Written request:
Copy out, character for character, the entries from the line with "This screenshot has height=602, width=902." to the line with "will click(118, 558).".

··· Recorded data ···

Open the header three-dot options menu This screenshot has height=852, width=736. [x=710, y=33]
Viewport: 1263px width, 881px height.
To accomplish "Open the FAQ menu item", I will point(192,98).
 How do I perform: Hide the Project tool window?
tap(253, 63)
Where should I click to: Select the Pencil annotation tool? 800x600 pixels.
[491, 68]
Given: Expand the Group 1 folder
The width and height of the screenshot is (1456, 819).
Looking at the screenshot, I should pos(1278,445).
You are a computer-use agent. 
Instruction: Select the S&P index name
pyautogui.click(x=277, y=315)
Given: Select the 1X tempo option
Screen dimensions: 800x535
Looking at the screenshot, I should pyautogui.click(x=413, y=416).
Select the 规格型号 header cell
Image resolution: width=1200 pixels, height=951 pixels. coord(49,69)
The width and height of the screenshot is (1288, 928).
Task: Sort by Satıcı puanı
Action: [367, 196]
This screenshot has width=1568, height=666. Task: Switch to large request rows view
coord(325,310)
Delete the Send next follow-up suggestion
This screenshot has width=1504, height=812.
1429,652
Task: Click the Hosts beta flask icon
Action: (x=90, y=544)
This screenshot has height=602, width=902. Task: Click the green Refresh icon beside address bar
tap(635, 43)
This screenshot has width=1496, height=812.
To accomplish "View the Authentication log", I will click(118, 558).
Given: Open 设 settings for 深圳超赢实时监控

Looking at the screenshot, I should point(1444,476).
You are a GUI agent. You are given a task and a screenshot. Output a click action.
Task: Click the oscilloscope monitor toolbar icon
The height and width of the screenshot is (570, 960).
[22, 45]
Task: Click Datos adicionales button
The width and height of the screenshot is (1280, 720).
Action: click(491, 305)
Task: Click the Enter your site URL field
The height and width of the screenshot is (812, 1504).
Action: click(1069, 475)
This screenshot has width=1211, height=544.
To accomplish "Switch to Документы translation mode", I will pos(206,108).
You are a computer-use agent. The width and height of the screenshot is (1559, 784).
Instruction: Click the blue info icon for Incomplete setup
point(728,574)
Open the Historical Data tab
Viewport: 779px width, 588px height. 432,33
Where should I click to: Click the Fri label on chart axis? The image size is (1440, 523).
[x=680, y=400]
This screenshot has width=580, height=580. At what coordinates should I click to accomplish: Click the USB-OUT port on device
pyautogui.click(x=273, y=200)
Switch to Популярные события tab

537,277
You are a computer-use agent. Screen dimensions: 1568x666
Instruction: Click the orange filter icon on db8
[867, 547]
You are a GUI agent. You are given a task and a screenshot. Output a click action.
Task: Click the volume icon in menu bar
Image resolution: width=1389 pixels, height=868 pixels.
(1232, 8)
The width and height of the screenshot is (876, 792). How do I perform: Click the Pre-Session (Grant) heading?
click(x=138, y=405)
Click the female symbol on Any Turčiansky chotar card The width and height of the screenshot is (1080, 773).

···

Response:
This screenshot has height=602, width=902. Task: Click the green Refresh icon beside address bar
tap(635, 43)
This screenshot has width=1496, height=812.
To accomplish "View the Authentication log", I will click(118, 558).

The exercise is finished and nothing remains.